> On Aug 21, 2015, at 6:15 PM, Rick Mann <rm...@latencyzero.com> wrote:
> 
>> On Aug 21, 2015, at 18:13 , Quincey Morris 
>> <quinceymor...@rivergatesoftware.com> wrote:
>> 
>> I’d recommend you try to avoid calling the Swift side “exceptions”. It’s 
>> error handling, and although it’s not completely unlike exception handling 
>> in other (non-Obj-C) languages, it’s treacherous to confuse the two when 
>> dealing with Obj-C.
> 
> Really? It sure seems to be precisely an exception, in that it's an exception 
> to the "normal" flow of control (e.g. return). Just because the type of 
> what's thrown is called "Error" doesn't change the fact that they're 
> conceptually exceptions (as opposed to, say, returning a boolean true/false 
> to indicate an error).

We avoid the word "exception" for Swift's error handling. 

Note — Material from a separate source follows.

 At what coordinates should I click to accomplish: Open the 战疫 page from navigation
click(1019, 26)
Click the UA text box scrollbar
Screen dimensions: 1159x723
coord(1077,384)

The fundamental feature of exception systems is that the call site need not do 
anything. If the call site does nothing, the exception automatically unwinds 
past it. There is no syntactic difference between a call site that may throw 
and a call site that will never throw.

Swift's error handling is different: the possibility of error is explicit at 
the call site. Some people think this is better (no invisible execution paths) 
and some people think it is worse (too noisy). Either way the model is 
different enough that we don't call it exception handling.

The fact that Swift's errors map to Objective-C NSError instead of Objective-C 
exceptions is another reason to avoid "exception".